## Work required
Below are records; print only the lines from the line containing "Task: Click the Activation breadcrumb title" to the end, both included, reproduced exactly and without the pictures.

[Stored dataset items]
____

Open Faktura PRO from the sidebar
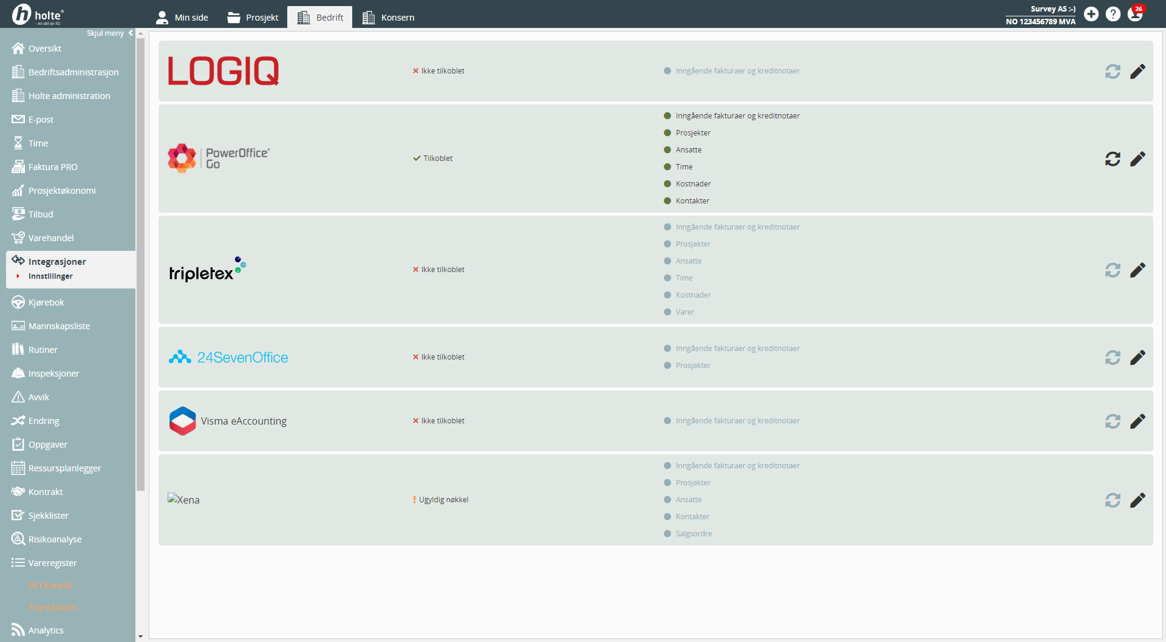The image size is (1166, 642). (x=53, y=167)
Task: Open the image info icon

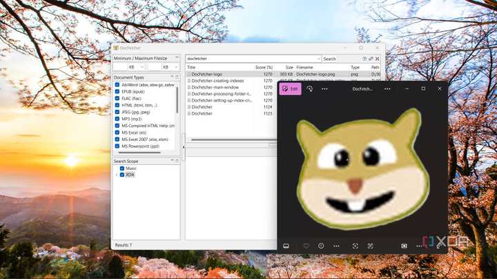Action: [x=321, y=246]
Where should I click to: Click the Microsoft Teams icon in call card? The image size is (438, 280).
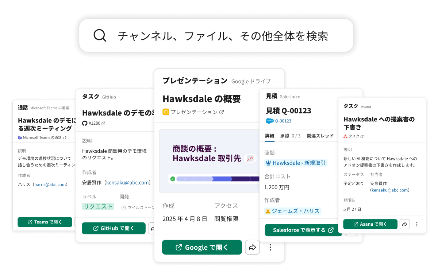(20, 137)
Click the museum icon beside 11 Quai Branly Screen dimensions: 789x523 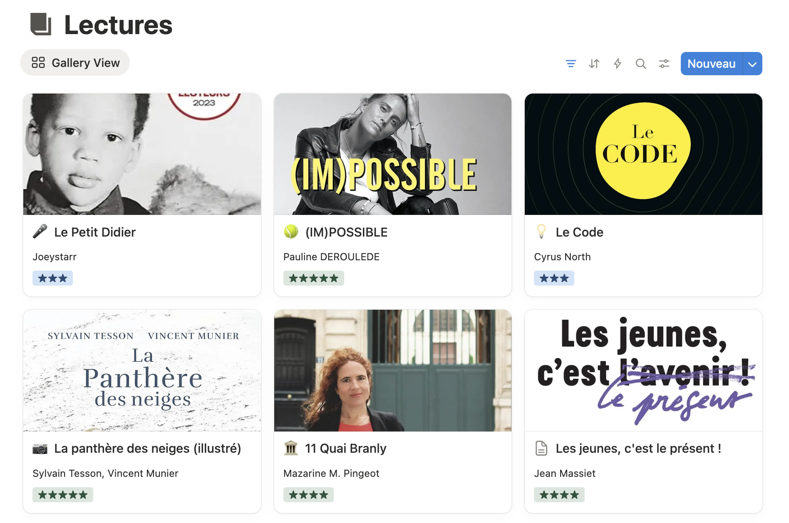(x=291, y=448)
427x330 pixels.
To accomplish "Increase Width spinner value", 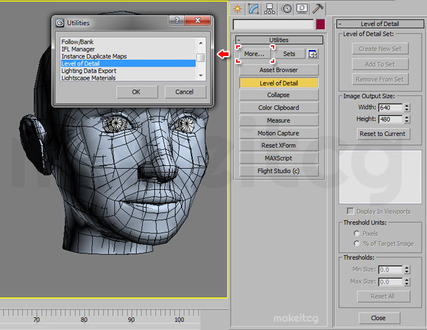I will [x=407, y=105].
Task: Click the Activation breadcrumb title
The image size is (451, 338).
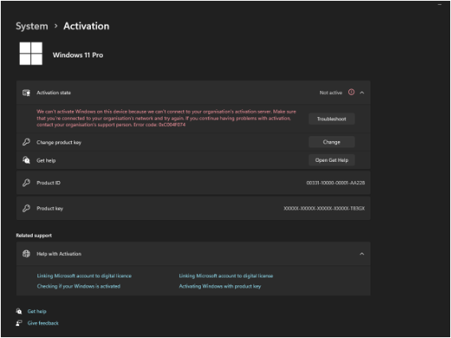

____

## Exercise response
Task: Click the Activation breadcrumb title
The image size is (451, 338).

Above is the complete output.